微软在 Windows Server 2003 SP1 中针对终端服务提供了SSL加密功能,它可以基于SSL(TLS 1.0)来实现以下两个功能:
-
对RDP客户端提供终端服务器的服务器身份验证;
-
加密和RDP客户端的通信。
在启用终端服务器的SSL加密功能时,当RDP客户向终端服务器发起连接时,终端服务器会向RDP客户出示配置使用的服务器证书,而RDP客户会检查颁发此服务器证书的CA是否位于自己受信任的根证书颁发机构列表中,如果存在则使用此服务器证书进行后续的RDP加密通讯,如果不存在则根据RDP客户的配置进行处理,你可以选择继续和终端服务器进行连接或者拒绝连接。

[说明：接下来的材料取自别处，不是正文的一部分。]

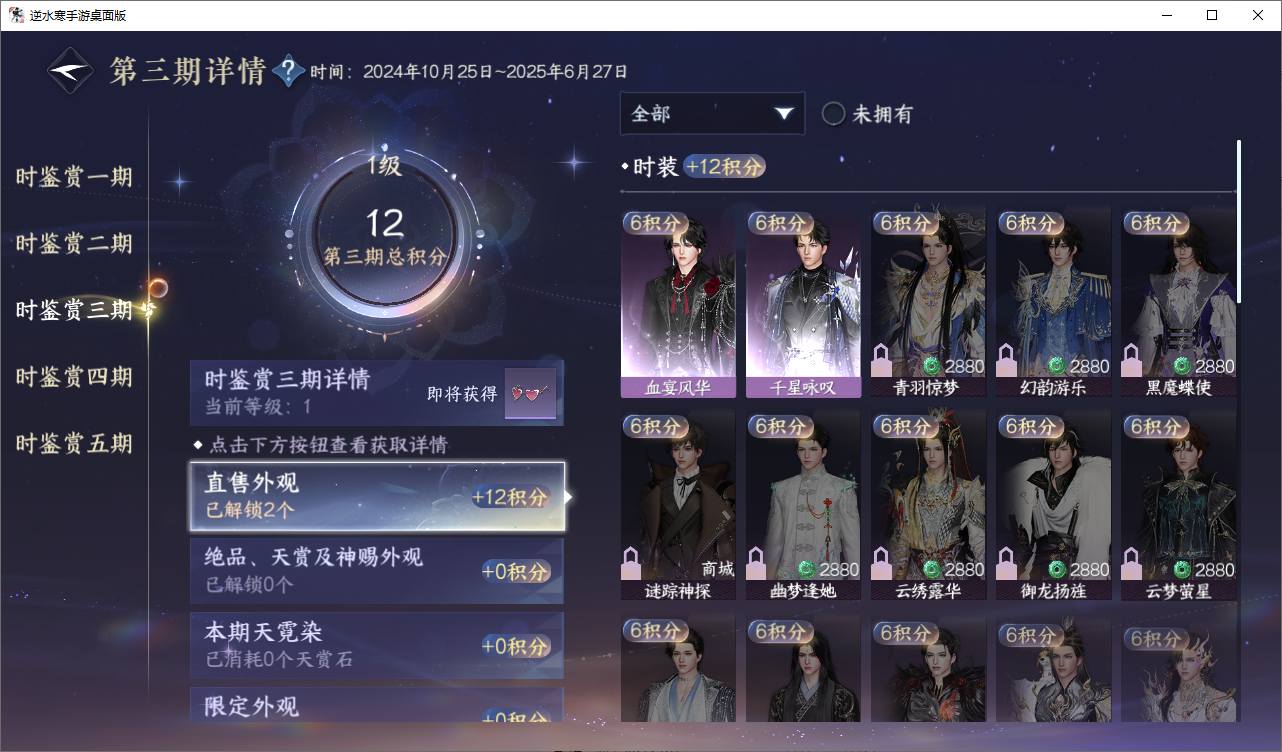Click the jade currency icon on 幻韵游乐
The height and width of the screenshot is (752, 1282).
pyautogui.click(x=1057, y=366)
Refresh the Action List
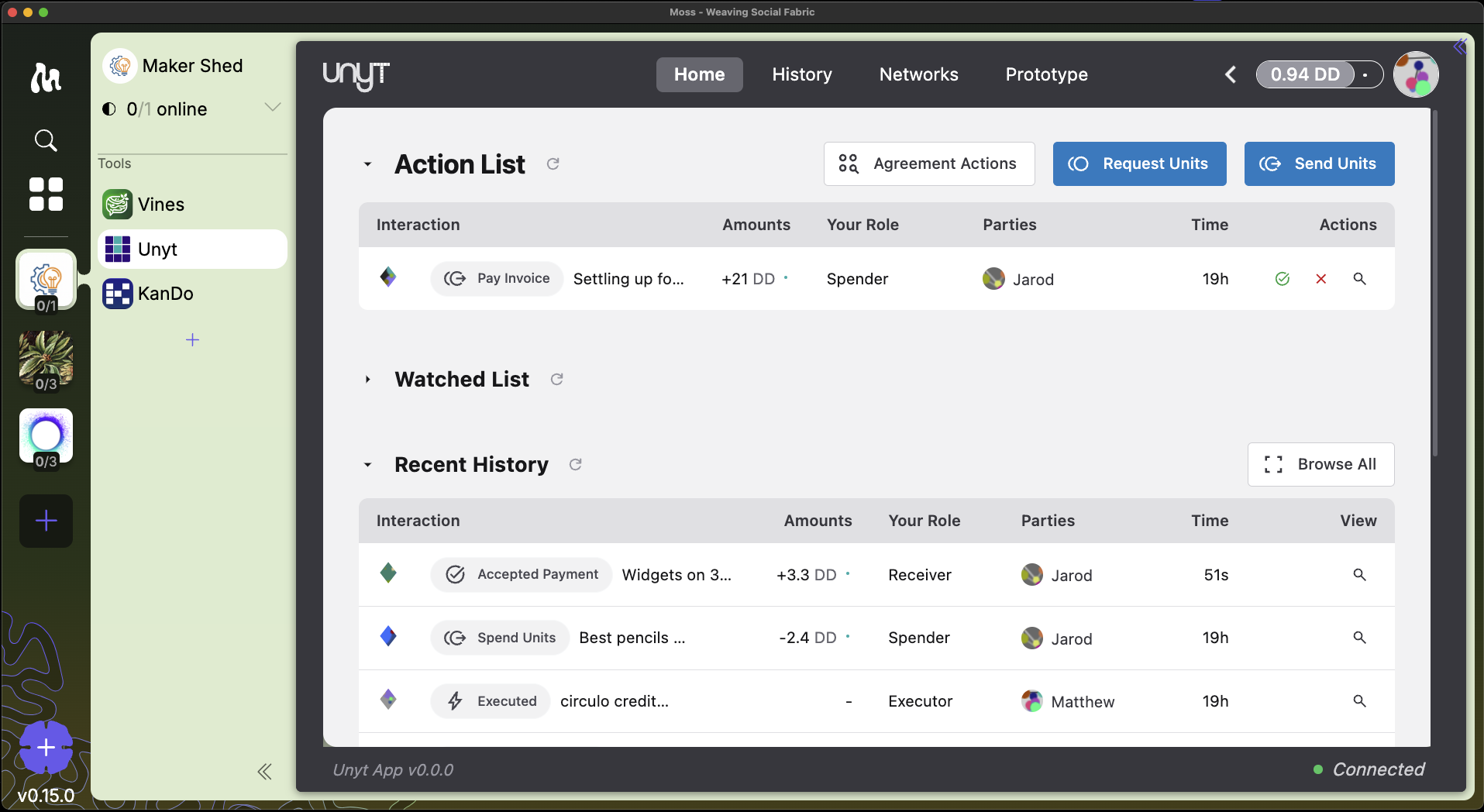 click(x=553, y=163)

要使用终端服务器的SSL加密功能,对于终端服务器具有以下要求:
而对于RDP客户端具有以下要求:
-
客户端操作系统必须是 Windows 2000、Windows XP 或 Windows Server 2003;
-
客户端的RDP客户端连接组件版本必须为 RDP 5.2 以上,即必须为 Windows Server 2003 SP1 及其后版本中所带的RDP客户端连接组件;如果终端服务器要求SSL加密而客户端的RDP客户端连接组件版本低于 RDP 5.2,则RDP客户端无法进行连接;
-
如果颁发终端服务器使用的服务器证书的CA不在RDP客户端所信任的CA列表中,那么RDP客户端在连接终端服务器时会出现错误提示,不过你可以选择是否继续进行连接。
配置终端服务器使用SSL加密
首先,我们需要在终端服务器上申请一个有效的(即颁发此证书的CA必须位于终端服务器的受信任的根证书颁发机构列表中)服务器身份验证证书,在此具体的申请过程我就不详细进行描述了,下面配置终端服务器。

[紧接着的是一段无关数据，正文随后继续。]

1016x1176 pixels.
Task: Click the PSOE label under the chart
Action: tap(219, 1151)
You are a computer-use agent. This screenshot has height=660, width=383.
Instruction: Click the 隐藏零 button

点击开始,指向所有程序,点击管理工具中的终端服务配置,
在弹出的终端服务配置连接对话框,右击右边详细面板中的RDP-Tcp,选择属性;
然后在弹出的RDP-Tcp属性对话框上,点击常规页中的编辑按钮;
在选择证书对话框上,选择对应的服务器身份验证证书,然后点击确定;
在配置使用服务器身份验证证书后,就可以使用SSL加密功能了。在安全层栏选择SSL,然后点击确定;
此时终端服务器的配置已经完成,将使用SSL(TLS 1.0)来进行加密通讯。
配置RDP客户端使用SSL加密
对于操作系统为 Windows Server 2003 SP1 之前的客户端而言,要使用SSL加密的RDP通讯,首先必须安装 RDP 5.2 版本的RDP客户端连接组件。此组件的安装文件位于 Windows Server 2003 SP1 操作系统中的 %systemdrivesystem32clientstsclientwin32 目录下,你只需要将 msrdpcli.msi 文件复制到RDP客户端上再运行安装即可,也可以点此链接下载此文件。

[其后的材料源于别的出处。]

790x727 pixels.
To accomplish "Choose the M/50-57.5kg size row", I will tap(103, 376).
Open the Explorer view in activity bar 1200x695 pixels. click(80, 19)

在安装完成以后,点击开始,选择所有程序中的远程桌面连接,然后在安全标签选择是否使用基于SSL(TLS 1.0)的服务器身份验证:
-
无身份验证:RDP客户端不要求终端服务器进行服务器身份验证,当使用这个选项时,RDP客户端连接组件的行为和更低版本的RDP客户端连接组件的行为一致,适用于终端服务器没有使用SSL加密的场景,如果终端服务器已经配置为使用SSL加密,则终端服务器会拒绝进行连接;
-
试图身份验证:RDP客户端试图要求但不是必须要求终端服务器进行服务器身份验证,如果终端服务器并未配置为使用SSL加密或者颁发终端服务器所使用的服务器身份验证证书的CA并不位于RDP客户端计算机的受信任的根证书颁发机构列表中,RDP客户端连接组件会进行提示,但是你同样可以选择继续进行连接;
-
要求身份验证:RDP客户端必须要求终端服务器进行服务器身份验证,如果终端服务器并未配置为使用SSL加密或者颁发终端服务器所使用的服务器身份验证证书的CA并不位于RDP客户端计算机的受信任的根证书颁发机构列表中,RDP客户端连接组件会拒绝进行连接。需要注意的是,如果RDP客户端所连接的目的地(服务器名或IP地址)和终端服务器上配置使用的服务器身份验证证书的公共名称不一致,则RDP客户端组件会认为所连接的终端服务器无法通过身份验证,从而会拒绝进行连接。
当成功使用SSL进行RDP连接后,在全屏模式下,屏幕顶部的提示栏上会具有一个小锁标志,代表使用的是SSL加密连接,单击它可以查看终端服务器所配置使用的服务器身份验证证书。